Collected data entries

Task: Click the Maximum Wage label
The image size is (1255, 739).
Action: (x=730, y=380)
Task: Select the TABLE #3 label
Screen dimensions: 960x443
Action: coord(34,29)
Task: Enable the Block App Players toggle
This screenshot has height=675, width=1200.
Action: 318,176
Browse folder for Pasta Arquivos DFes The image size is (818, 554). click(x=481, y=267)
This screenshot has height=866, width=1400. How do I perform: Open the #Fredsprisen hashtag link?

EXERCISE INSTRUCTIONS
Write all the data out again, exactly.

RESPONSE TO THIS TASK
Task: Click the Maximum Wage label
The image size is (1255, 739).
Action: (x=730, y=380)
Task: Select the TABLE #3 label
Screen dimensions: 960x443
Action: coord(34,29)
Task: Enable the Block App Players toggle
This screenshot has height=675, width=1200.
Action: 318,176
Browse folder for Pasta Arquivos DFes The image size is (818, 554). click(x=481, y=267)
This screenshot has height=866, width=1400. How do I perform: Open the #Fredsprisen hashtag link?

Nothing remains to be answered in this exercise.